Langberg H, Ellingsgaard H, Madsen T, Jansson J, Magnusson SP, Aagaard P, Kjer M. Eccentric rehabilitation exercise increases peritendinous type I collagen synthesis in humans with Achilles tendinosis. Scand J Med Sci Sports. 2007; 17: 61-66.

(Click on the link for access to the article)

  • The purpose of the study was to investigate the effect of a 12-week eccentric rehabilitation program on local collagen turnover in the area surrounding the Achilles tendon in 12 high-level soccer players with chronic Achilles tendon disorders.
  • Protocol: Two training sessions daily for 12 weeks that consisted of 15 eccentric repetitions of heel raises on a straight leg (full weight on the injured leg, forefoot on a step, going from maximum heel lift to maximal dorsiflexion, and using the healthy leg to lift back up to maximal heel rise) and 15 repetitions of the same exercise with the knee bent.  The subjects were instructed to complete exercises while wearing a backpack containing 20% of their body weight.  The subjects were instructed that their symptoms may increase for the first 3-4 weeks.  The load was increased when the patient was able to complete the protocol without increased pain immediately after completion.
  • Results: There was a significant increase in collagen synthesis after training at the injured tendon.  There was no significant increase in collagen degradation when compared to the health tendon.  The experimenters found a significant decrease in VAS after the 12-week protocol but did not fully eliminate the pain.  All subjects were able to return to sports.

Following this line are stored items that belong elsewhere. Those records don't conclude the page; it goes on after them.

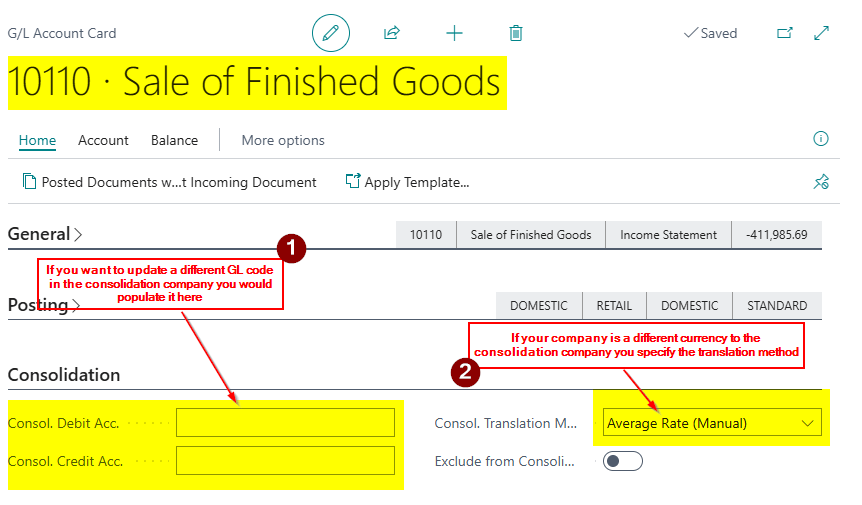The height and width of the screenshot is (505, 862).
Task: Open Consol. Translation Method dropdown
Action: click(x=712, y=423)
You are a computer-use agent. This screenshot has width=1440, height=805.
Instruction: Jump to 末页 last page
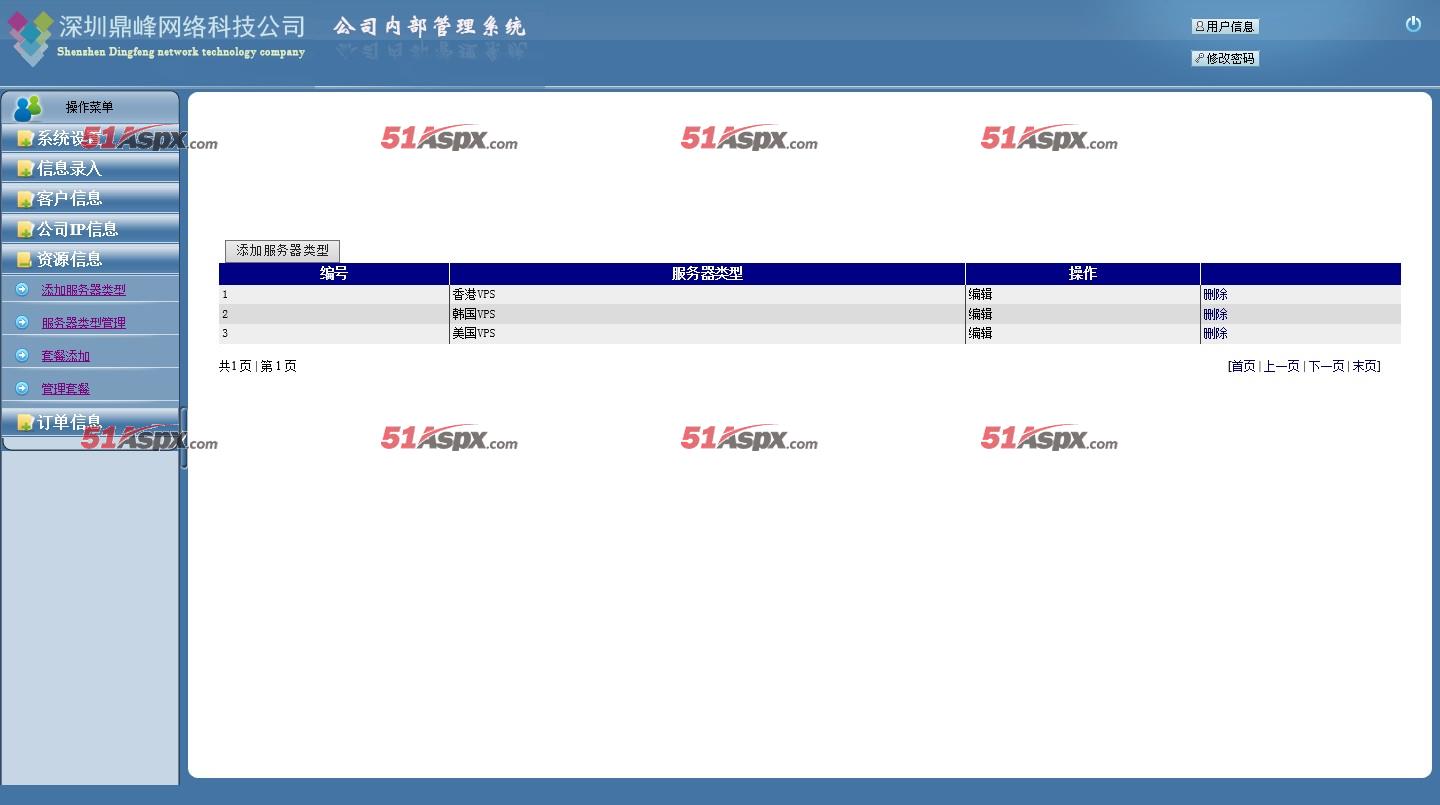point(1364,367)
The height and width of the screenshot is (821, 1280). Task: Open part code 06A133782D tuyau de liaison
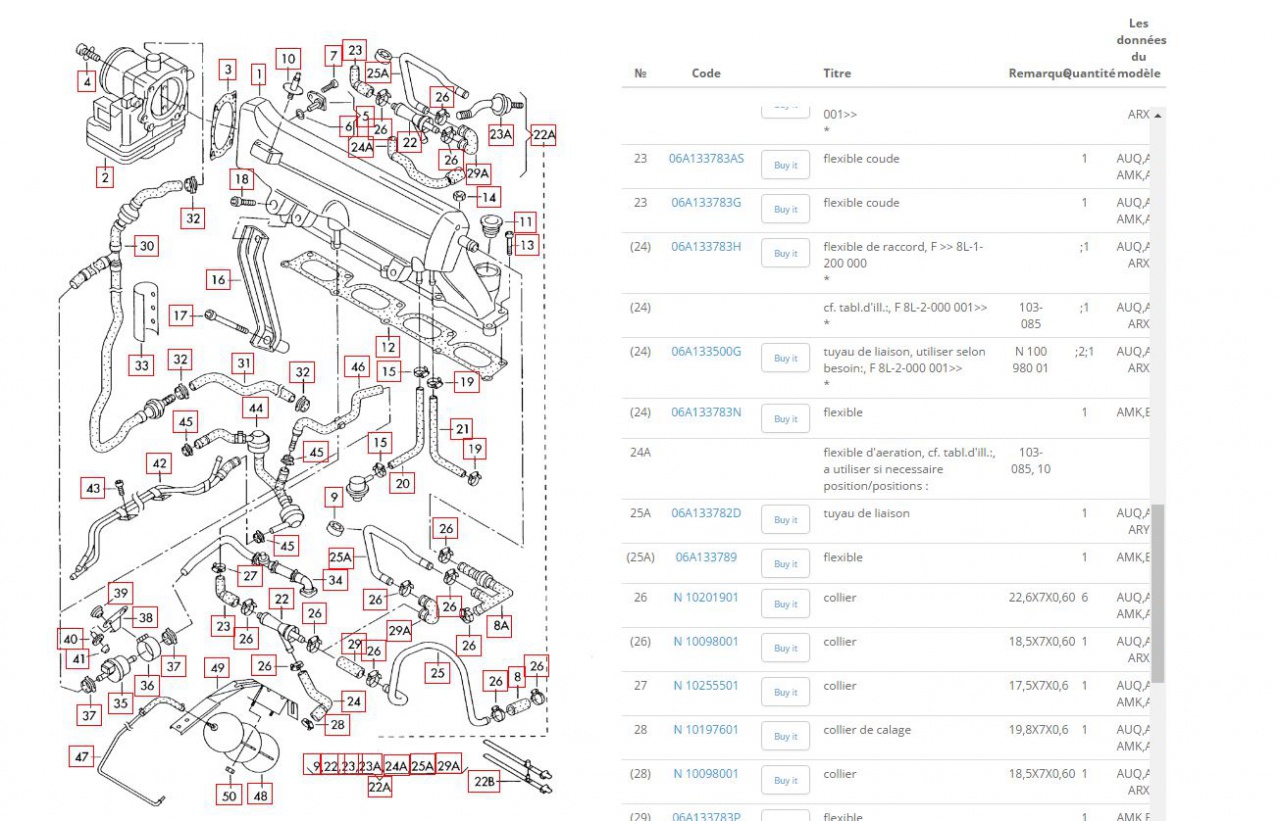(x=706, y=514)
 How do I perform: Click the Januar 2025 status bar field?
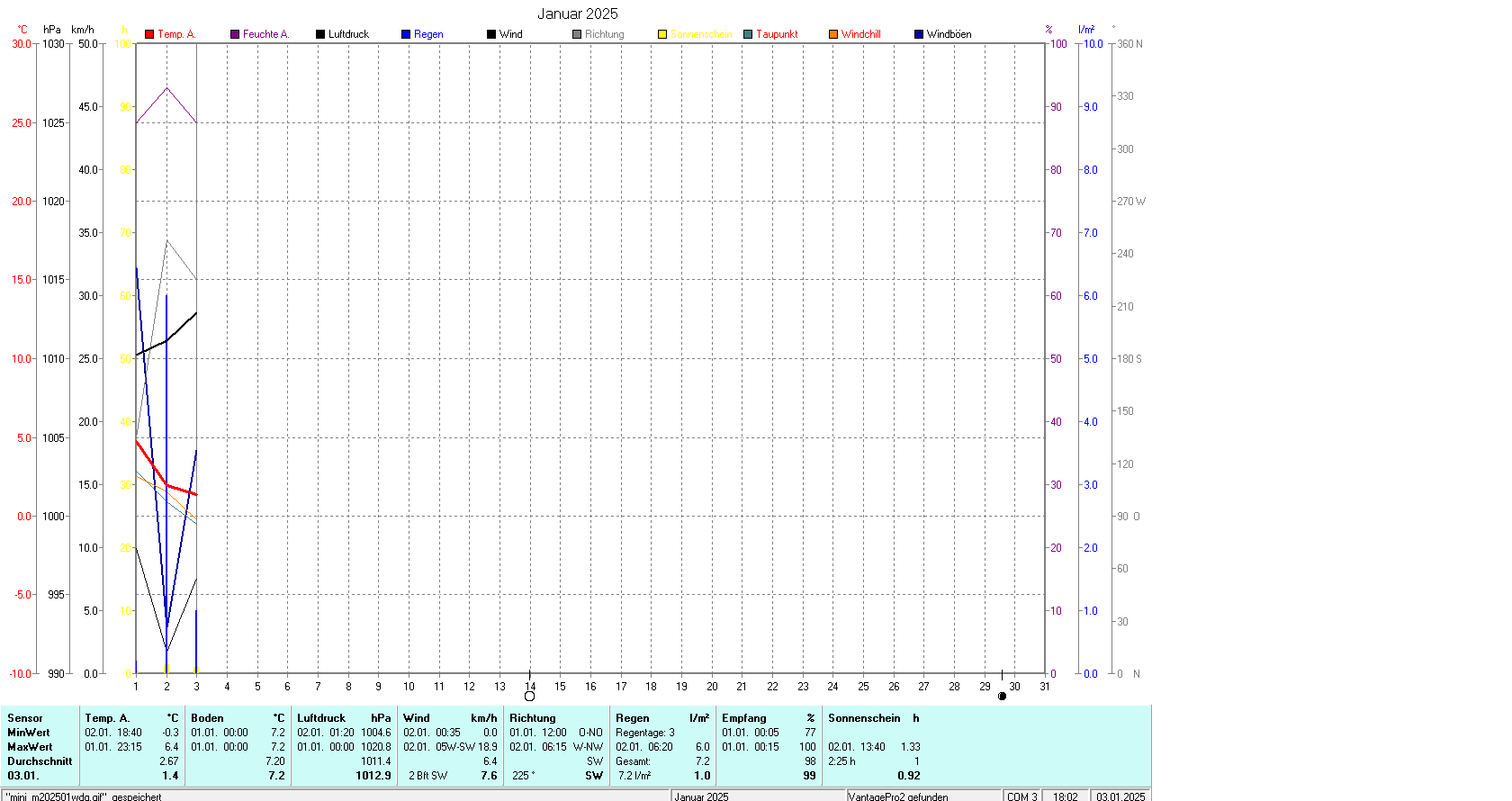point(702,796)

Silbernagel KG, Thomee, R, Eriksson BI, Karlsson J. Continued sports activity, using a pain-monitoring model, during rehabilitation in patients with Achilles tendinopathy. Am J Sports Med. 2007; 35(6): 897-905.

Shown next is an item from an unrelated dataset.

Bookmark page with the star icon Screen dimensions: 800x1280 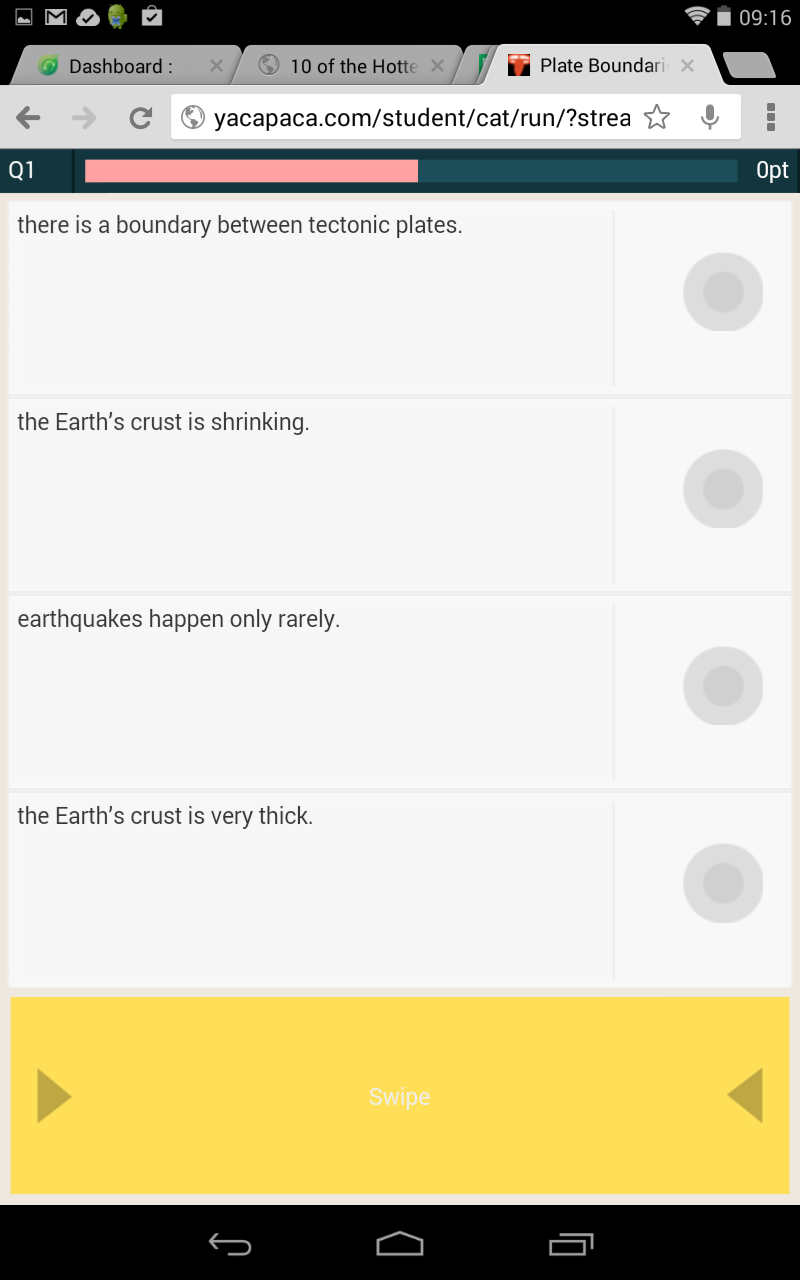pyautogui.click(x=657, y=118)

(Click on the link for access to the article)

  • Purpose: To evaluate if continued running and jumping during treatment with an Achilles tendon-loading strengthening program has an effect on the outcome.
  • Protocol: The exercise training group (n=19) continued without their Achilles tendon loading activities, such as running and jumping, following a pain-monitoring model.  The pain-monitoring model consisted of using the VAS.  Individuals were allowed to reach 5/10 during activities with 10 being the worst pain imaginable.  The pain was allowed to reach 5/10 but should have subsided by the next morning and pain/stiffness at the Achilles was not allowed to increase week to week or the activities were discontinued.
  • Results: There was no significant improvements between the experimental group compared with the control/rest group.  Both groups showed improvements in outcome measures.  There were no negative effects for individuals with Achilles tendinopathy continuing to participate in their recreational activities during their rehabilitation process when using the pain-monitoring scale.

Thoughts:  Any thoughts on how to improve the patient’s discomfort that she is feeling at night when in bed or now that she is ambulating, has a reduction in nodule size, and a reduction in symptoms overall, it is a waiting game to let it continue to heal?